DESCRIPTION OF THE TASK »
Please find every line in the listing below that contains the string "filter", and copy each one out.

-- Start of RECORDED DATA --

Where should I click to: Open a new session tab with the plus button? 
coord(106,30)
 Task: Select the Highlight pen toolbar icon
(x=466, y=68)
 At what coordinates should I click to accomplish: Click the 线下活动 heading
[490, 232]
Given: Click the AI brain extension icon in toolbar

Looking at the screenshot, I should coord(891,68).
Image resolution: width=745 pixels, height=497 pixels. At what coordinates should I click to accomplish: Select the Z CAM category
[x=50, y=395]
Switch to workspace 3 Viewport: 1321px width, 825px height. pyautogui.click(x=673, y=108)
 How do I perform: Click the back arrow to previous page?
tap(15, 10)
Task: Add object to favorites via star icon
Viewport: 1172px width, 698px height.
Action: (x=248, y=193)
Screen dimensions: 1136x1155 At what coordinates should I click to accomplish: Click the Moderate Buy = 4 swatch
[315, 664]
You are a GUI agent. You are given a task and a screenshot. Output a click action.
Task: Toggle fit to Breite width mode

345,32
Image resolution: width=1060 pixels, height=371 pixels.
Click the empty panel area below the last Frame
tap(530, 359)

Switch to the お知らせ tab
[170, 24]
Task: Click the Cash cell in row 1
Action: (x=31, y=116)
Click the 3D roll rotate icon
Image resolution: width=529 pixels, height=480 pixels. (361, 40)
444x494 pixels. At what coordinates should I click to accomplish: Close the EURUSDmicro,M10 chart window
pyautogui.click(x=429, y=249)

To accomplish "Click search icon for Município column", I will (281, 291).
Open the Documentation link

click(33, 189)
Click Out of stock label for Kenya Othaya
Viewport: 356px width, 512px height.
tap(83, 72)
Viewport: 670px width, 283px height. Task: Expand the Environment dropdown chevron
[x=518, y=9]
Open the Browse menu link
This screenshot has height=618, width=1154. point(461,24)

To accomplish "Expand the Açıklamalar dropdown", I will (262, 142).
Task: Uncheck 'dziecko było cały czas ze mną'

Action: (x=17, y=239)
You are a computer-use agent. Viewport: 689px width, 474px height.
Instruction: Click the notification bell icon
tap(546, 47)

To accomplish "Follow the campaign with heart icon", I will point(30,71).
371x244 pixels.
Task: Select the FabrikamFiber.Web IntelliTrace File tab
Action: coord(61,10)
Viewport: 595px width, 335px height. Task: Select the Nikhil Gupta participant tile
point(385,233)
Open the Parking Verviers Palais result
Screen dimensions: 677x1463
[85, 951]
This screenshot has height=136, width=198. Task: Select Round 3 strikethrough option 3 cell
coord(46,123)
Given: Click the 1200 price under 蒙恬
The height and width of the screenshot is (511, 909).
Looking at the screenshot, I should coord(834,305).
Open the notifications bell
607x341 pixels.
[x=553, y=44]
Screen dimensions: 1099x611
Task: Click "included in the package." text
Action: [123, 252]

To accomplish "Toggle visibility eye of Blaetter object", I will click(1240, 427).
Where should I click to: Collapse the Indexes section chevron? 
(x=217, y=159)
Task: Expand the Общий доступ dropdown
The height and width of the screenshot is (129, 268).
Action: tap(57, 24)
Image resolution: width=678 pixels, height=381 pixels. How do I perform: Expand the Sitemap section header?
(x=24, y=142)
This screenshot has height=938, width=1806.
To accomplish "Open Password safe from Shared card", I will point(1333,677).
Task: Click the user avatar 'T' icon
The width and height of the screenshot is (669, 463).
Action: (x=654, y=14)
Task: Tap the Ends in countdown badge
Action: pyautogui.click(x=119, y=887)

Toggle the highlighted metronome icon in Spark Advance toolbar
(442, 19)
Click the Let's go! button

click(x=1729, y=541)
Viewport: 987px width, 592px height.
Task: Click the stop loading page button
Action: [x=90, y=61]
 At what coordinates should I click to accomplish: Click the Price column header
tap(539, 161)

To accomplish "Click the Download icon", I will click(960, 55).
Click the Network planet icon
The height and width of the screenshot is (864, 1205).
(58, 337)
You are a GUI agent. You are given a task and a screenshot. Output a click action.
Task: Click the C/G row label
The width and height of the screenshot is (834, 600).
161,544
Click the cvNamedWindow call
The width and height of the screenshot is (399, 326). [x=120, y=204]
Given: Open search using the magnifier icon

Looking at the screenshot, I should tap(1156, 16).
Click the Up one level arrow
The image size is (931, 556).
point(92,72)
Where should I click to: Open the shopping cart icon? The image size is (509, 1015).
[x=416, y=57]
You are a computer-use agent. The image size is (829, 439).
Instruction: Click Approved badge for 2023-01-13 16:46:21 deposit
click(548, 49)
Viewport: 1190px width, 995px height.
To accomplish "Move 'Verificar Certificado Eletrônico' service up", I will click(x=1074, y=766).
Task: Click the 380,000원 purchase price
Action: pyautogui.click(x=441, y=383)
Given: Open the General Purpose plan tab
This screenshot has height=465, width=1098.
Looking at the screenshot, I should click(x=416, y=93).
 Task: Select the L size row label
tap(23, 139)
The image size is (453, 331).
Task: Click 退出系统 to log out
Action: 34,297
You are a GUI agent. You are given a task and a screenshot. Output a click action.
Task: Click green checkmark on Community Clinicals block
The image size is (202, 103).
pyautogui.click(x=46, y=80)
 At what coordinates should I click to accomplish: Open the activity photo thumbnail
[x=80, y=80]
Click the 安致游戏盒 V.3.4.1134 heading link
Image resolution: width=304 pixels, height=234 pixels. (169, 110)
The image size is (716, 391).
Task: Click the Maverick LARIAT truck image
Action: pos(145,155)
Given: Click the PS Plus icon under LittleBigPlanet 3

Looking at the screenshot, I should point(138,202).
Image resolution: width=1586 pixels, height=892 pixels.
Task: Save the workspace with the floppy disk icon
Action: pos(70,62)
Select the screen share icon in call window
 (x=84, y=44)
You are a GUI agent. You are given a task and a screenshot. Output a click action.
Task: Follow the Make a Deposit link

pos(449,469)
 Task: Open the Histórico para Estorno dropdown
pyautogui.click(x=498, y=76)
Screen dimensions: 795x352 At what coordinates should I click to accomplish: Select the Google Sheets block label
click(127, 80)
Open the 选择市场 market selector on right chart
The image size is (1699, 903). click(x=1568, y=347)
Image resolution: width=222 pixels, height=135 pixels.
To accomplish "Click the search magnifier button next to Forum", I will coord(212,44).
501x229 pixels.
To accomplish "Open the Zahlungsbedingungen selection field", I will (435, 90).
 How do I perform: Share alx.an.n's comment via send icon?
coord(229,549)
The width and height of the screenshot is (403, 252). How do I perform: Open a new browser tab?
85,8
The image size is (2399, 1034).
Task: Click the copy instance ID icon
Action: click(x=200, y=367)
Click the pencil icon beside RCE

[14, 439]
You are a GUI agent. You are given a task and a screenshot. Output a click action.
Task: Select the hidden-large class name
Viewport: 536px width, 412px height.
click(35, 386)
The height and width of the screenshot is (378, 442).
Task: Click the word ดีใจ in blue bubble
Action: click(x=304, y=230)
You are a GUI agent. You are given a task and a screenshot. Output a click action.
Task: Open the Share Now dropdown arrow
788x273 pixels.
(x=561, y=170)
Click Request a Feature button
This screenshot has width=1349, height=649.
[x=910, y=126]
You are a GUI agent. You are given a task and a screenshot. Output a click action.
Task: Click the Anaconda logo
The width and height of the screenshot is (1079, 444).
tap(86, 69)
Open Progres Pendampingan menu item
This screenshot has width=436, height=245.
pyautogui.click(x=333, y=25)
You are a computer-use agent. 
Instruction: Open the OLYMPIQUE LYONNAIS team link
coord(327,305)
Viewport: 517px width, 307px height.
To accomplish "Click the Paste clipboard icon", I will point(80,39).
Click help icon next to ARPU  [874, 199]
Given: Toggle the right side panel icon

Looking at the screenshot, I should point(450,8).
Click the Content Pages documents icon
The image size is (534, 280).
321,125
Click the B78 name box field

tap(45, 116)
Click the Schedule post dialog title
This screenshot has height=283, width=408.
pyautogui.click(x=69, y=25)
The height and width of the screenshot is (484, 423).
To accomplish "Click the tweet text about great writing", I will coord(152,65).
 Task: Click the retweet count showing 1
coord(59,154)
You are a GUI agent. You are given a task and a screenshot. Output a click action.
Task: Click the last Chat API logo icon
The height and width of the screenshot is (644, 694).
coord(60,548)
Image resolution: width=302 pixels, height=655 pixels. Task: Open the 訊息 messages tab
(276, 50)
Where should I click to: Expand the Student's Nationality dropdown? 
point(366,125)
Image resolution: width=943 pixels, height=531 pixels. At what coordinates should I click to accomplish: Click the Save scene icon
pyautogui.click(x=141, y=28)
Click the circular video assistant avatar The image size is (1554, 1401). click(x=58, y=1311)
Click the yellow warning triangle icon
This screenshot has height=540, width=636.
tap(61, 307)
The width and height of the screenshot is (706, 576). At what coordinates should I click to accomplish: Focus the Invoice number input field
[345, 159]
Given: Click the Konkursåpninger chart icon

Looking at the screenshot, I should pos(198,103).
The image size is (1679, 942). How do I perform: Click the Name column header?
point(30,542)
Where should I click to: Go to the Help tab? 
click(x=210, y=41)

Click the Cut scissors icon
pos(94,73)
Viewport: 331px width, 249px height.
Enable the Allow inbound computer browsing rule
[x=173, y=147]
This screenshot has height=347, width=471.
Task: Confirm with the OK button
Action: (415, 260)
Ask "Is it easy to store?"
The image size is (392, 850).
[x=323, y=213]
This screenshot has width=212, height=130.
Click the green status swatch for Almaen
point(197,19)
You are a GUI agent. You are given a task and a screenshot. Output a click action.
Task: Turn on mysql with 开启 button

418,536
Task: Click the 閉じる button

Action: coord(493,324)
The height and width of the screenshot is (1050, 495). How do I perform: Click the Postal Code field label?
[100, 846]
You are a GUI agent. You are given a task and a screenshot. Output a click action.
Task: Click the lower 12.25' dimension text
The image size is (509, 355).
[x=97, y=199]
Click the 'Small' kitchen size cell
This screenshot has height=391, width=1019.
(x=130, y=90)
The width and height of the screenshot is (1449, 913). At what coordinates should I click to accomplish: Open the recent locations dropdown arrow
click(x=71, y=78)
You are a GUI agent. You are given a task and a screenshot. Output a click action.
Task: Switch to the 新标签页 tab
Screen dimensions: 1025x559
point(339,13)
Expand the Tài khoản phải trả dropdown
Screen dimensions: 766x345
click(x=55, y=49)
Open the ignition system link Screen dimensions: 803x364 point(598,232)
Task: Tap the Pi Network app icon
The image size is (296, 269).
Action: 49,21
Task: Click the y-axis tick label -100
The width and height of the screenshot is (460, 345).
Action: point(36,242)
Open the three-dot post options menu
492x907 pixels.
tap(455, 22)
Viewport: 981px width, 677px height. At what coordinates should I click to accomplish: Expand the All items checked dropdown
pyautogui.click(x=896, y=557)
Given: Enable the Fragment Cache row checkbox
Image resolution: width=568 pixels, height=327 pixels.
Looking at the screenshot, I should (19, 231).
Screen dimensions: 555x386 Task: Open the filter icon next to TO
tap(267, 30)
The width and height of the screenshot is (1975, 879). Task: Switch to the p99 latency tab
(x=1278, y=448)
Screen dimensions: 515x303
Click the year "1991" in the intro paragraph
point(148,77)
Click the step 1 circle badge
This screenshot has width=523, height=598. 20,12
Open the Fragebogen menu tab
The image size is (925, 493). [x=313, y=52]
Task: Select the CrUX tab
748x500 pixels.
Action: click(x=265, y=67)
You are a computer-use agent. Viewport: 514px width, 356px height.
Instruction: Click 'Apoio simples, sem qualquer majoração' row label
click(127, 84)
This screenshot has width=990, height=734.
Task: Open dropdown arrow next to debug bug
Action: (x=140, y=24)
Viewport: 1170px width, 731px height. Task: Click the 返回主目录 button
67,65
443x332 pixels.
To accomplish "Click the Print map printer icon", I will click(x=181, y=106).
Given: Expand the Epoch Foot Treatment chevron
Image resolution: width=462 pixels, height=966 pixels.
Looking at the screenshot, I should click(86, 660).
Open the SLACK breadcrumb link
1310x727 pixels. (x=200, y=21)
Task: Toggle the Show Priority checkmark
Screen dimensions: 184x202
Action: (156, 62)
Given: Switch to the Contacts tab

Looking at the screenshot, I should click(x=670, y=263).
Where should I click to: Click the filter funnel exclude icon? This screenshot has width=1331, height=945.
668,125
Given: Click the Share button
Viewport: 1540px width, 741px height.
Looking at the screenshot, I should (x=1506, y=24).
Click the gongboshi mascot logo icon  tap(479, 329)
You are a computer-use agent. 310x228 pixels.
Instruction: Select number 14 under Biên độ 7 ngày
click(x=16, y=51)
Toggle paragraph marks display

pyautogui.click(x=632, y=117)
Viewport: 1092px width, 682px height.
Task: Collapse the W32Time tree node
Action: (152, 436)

-- End of RECORDED DATA --

REPLY »
Screen dimensions: 555x386 Task: Open the filter icon next to TO
Where should I click to: Click the filter funnel exclude icon? This screenshot has width=1331, height=945.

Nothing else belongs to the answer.